- Some parents have raised concerns regarding the mask-wearing policy for students while in school. Some feel that our coronavirus testing in schools is sufficient to ensure the safety of our students and staff, and they are requesting that children be allowed to remove their masks while sitting at their desks.
Unfortunately, testing alone will not protect students, teachers and staff, and removing their masks while sitting could increase transmission.
I want to remind members of the public that there is a difference between detecting the coronavirus and preventing the spread of coronavirus.
Testing for the coronavirus is designed for early detection, not prevention. Wearing a mask while indoors is an essential layer of protection to prevent the spread. Again, there is a distinct difference between detection vs prevention.
As children head back to the classroom, in the middle of a serious outbreak, the Ministry of Health is working closely with the Ministry of Education to protect the health and safety of the students, teachers and staff in all of our islands schools, and we are using multiple layers to provide the greatest level of protection.
Our layered approach is similar to wearing a hat, scarf, gloves and a warm coat in freezing weather – each layer provides an added level of protection from the cold.
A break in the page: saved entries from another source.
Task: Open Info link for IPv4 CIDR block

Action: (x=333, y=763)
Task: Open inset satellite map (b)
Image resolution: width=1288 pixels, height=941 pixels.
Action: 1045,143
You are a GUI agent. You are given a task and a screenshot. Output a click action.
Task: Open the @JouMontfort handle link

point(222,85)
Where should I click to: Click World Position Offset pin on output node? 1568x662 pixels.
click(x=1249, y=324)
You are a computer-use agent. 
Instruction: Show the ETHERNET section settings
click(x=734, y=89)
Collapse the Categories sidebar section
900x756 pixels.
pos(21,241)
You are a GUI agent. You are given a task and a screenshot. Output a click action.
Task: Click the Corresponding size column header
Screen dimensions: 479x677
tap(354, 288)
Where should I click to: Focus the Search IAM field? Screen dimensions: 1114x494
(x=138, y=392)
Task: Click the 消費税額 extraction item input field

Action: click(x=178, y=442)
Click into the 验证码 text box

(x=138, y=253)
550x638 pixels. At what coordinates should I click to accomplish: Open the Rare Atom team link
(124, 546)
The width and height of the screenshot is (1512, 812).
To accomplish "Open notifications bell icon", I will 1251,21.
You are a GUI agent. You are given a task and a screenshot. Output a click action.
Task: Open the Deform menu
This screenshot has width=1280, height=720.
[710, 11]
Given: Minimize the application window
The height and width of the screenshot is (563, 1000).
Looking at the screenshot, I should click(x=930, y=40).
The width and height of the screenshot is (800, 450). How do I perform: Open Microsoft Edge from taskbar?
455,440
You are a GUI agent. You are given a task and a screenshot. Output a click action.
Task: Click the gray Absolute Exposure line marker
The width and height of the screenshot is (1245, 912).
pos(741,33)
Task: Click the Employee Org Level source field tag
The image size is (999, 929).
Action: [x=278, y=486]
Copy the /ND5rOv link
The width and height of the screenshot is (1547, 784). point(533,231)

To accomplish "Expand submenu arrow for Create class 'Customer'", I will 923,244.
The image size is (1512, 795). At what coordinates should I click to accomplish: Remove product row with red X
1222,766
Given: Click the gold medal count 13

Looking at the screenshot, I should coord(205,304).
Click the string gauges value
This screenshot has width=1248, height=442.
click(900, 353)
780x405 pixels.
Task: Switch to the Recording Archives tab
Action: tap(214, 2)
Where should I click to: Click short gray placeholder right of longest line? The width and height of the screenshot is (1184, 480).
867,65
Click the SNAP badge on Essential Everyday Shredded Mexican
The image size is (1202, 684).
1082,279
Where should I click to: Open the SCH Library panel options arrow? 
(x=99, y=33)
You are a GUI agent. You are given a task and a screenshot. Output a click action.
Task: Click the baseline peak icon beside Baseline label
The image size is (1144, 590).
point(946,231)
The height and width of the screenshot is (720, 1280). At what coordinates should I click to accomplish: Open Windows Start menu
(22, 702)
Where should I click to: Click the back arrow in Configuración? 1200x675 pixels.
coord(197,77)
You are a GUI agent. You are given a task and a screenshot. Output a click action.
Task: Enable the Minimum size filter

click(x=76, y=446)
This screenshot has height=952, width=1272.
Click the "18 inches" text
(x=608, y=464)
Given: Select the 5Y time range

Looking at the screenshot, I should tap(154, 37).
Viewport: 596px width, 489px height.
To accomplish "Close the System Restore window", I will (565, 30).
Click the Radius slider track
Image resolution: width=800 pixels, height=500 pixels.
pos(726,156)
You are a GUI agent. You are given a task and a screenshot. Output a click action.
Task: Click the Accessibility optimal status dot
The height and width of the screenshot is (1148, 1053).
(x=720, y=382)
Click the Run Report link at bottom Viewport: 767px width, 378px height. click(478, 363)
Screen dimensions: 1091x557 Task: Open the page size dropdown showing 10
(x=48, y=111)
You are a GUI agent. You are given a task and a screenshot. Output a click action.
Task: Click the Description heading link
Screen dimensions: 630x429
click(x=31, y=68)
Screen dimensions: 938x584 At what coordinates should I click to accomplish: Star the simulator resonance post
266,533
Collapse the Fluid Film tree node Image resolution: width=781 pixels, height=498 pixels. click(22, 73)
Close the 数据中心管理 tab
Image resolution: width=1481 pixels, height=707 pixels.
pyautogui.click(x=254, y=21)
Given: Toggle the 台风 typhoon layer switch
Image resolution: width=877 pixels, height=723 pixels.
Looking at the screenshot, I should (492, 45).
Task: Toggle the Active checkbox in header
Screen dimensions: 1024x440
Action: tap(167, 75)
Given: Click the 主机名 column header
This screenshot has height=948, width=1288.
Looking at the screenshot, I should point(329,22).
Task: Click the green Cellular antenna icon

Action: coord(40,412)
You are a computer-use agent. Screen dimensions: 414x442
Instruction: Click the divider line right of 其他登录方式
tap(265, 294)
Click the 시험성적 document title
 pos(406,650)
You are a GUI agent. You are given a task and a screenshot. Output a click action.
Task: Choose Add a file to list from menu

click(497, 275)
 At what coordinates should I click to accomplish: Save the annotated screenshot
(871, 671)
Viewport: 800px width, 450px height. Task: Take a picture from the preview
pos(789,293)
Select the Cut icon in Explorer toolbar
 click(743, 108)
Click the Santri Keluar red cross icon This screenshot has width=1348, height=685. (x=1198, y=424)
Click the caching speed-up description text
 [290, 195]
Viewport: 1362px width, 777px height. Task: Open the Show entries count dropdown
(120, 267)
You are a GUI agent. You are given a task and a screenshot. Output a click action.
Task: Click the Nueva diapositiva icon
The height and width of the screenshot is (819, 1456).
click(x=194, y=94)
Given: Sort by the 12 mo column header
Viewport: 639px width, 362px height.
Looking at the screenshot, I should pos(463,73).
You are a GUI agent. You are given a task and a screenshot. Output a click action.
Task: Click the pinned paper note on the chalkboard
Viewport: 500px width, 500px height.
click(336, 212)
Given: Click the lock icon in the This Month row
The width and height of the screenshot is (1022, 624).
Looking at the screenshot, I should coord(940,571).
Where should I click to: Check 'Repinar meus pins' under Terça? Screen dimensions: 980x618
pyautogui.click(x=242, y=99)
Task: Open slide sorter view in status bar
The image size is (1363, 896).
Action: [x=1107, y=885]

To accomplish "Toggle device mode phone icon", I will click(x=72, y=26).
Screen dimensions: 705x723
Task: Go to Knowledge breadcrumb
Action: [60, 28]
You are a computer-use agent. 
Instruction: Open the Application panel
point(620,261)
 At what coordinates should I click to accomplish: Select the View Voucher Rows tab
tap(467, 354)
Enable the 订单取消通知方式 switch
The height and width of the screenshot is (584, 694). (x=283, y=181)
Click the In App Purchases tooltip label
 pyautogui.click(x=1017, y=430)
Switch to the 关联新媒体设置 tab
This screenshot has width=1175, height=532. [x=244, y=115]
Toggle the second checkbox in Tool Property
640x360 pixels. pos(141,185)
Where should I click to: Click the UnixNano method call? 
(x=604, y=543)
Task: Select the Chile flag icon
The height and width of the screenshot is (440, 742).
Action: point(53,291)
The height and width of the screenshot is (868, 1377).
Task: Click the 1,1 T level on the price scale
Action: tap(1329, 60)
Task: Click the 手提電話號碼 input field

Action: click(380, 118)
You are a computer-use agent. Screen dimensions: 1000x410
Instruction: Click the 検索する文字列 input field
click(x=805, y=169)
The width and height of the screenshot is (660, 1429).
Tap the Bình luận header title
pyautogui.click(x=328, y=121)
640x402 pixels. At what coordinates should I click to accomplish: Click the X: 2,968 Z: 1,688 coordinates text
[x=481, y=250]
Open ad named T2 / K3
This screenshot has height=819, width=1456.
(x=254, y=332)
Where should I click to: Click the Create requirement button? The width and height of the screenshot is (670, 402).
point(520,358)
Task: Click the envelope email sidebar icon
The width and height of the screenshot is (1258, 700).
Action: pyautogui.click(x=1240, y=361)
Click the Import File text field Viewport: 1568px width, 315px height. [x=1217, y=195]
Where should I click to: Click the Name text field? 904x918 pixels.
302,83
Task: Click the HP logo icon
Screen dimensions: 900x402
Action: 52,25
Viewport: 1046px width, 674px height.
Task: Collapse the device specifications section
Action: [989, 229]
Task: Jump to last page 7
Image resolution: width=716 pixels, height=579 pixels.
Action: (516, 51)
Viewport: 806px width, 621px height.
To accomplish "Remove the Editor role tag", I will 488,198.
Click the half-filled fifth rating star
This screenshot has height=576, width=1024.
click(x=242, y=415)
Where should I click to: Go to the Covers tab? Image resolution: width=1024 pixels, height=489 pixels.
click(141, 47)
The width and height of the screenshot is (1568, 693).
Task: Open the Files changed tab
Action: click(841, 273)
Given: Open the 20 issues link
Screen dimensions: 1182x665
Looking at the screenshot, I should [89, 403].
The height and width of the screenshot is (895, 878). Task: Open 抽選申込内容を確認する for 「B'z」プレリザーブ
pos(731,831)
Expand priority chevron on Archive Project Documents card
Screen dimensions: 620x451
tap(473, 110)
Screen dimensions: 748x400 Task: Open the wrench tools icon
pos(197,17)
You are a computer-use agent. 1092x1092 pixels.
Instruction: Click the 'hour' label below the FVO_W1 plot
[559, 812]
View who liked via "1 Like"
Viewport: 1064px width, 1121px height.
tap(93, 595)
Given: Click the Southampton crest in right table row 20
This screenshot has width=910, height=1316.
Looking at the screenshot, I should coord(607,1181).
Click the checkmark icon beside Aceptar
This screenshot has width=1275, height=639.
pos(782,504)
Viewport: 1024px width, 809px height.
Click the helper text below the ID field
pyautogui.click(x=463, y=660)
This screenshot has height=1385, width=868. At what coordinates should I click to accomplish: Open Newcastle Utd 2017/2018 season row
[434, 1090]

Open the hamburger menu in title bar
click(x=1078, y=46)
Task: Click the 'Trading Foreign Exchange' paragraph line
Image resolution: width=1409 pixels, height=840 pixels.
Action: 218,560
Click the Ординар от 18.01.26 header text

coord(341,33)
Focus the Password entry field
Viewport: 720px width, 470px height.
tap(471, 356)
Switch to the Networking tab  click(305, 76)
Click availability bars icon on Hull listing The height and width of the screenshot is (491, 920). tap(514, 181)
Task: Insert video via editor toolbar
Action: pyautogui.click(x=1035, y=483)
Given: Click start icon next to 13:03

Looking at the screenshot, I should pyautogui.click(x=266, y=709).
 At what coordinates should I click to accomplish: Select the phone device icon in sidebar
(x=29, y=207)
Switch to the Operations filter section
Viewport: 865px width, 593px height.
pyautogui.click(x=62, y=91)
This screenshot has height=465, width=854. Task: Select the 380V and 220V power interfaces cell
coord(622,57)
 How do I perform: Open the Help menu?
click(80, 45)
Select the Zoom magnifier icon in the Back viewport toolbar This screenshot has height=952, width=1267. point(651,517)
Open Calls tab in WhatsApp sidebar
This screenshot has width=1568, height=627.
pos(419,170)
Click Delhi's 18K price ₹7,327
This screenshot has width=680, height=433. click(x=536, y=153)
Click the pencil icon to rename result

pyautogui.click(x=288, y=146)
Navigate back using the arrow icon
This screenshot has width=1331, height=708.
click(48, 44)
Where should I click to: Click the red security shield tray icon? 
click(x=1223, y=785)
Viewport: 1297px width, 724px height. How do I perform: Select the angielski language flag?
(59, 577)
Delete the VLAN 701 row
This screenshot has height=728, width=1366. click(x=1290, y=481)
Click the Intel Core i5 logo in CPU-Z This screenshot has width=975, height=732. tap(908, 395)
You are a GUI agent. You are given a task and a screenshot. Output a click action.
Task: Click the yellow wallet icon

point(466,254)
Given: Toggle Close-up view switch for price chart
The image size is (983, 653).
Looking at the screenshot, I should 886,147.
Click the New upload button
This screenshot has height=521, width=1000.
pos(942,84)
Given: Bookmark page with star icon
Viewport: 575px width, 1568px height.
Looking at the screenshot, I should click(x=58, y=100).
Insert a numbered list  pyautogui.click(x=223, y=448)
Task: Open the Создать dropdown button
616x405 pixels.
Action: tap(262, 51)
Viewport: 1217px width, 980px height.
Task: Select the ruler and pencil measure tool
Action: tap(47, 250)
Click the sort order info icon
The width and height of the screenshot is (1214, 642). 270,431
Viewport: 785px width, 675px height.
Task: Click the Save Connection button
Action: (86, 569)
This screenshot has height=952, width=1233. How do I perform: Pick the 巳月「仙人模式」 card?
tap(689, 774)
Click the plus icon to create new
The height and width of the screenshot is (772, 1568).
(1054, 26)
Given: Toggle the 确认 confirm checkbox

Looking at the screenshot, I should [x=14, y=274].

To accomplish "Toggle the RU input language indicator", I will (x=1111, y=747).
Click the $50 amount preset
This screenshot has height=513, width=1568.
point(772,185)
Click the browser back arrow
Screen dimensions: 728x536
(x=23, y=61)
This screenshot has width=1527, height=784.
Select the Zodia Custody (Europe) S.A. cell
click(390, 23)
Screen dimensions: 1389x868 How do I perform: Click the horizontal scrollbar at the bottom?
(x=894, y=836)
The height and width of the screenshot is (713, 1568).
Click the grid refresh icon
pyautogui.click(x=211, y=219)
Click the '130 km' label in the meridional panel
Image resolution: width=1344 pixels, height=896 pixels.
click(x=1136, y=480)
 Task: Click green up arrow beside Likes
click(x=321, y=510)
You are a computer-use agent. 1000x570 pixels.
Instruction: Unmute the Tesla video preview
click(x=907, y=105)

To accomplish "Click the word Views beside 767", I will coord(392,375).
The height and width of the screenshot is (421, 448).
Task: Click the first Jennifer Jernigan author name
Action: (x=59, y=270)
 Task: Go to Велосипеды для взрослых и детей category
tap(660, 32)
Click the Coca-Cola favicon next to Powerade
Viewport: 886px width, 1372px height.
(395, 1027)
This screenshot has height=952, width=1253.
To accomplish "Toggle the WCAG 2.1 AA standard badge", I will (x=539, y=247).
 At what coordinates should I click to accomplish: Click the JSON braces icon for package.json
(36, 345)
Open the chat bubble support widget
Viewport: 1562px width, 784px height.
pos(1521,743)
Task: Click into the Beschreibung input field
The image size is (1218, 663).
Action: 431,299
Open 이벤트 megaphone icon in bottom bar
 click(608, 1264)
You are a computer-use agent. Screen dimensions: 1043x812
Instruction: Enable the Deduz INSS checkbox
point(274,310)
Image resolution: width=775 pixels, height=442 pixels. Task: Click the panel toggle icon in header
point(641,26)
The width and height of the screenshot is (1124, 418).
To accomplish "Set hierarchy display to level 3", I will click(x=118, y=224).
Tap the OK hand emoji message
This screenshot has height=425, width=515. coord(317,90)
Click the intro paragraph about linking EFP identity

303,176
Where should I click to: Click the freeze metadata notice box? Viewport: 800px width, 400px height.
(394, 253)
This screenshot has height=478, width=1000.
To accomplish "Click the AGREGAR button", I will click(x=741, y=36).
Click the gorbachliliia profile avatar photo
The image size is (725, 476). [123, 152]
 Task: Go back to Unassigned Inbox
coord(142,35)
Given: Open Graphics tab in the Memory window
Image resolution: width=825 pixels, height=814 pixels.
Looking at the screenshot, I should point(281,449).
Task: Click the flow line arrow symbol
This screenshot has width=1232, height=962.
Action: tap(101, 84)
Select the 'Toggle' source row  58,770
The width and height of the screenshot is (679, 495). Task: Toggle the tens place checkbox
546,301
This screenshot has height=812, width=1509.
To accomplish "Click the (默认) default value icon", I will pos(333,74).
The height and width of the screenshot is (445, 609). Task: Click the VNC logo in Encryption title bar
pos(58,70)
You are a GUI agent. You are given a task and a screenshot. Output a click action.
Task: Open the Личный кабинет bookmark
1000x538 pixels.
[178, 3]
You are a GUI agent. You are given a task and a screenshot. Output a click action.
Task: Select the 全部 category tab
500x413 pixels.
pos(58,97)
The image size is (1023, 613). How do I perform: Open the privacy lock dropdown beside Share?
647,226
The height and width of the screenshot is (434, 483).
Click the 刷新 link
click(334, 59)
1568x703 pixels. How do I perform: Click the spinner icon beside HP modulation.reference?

The pandemic is far from over, and while the vaccine is the most effective protection available, masks, when worn correctly, effectively reduce the spread of the coronavirus in schools.
To avoid scenarios where classes go remote just as the school year begins, as I said earlier, our approach to keeping our children, teachers, and staff safe from the coronavirus is a layered approach, which includes the following.
· Encouraging all eligible teachers and students to be fully vaccinated
· Encouraging all families to participate in the saliva screening programme
· Maintaining appropriate physical distancing – at least three feet between students within classrooms
· Avoiding poorly ventilated areas
· Frequent hand-washing
· Covering a cough or sneeze
· Cleaning and disinfecting touchpoints
· And, of course, consistent and correct mask use inside our schools, regardless of vaccination status.
Masks significantly protect both the persons who are wearing them and the people around them. Wearing a mask will also help decrease the number of symptomatic respiratory illnesses that children have.
This is especially important for students as:
· Children under 12 are unvaccinated,
· Children have been involved in the start of the present outbreak driven by the delta variant which now has over 200 positive cases, and,
· Infected children can take the virus “home” to unvaccinated friends and relatives.
Over the summer, we had four (4) camps and childcare settings affected with positive cases, mostly the delta variant which is highly transmissible. In quite a few instances, these children went home and unknowingly passed the infection to someone else in their household, and, subsequently, this led to positive cases in workplace settings as well.
Similar clusters of cases in schools can occur if protocols are not followed, such as mask-wearing.
The Government of Bermuda is taking a cautious approach, which is prudent at the start of the school year, given that we are currently meeting the criteria for community transmission at concerning levels.
Again, the main goal of these prevention measures is to protect students, teachers and staff, and provide a safe learning environment, in support of the Ministry of Education’s mission to start in-person learning, as this is best for our students.
I cannot stress enough that our children’s well-being and safety is our main priority.
We believe that our prevention strategies, if strictly adhered to, can maintain in-person learning, even during high transmission levels in our community.
As a community, we all want what is best for our children, and in-school learning is certainly the desired objective.
In closing, I remind all teachers, staff and children that they must stay home if they feel unwell or have symptoms.
Symptoms, which can easily be associated with allergies or a mild cold, are possible coronavirus symptoms. This includes sore throat, stuffiness, tiredness, headaches, and coughing and sneezing.